### [Work item]
Please restate the data word for word, in full.

### [Given records]
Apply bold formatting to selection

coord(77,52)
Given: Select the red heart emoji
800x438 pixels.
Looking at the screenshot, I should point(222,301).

### [Output of the exercise]
Apply bold formatting to selection

coord(77,52)
Given: Select the red heart emoji
800x438 pixels.
Looking at the screenshot, I should point(222,301).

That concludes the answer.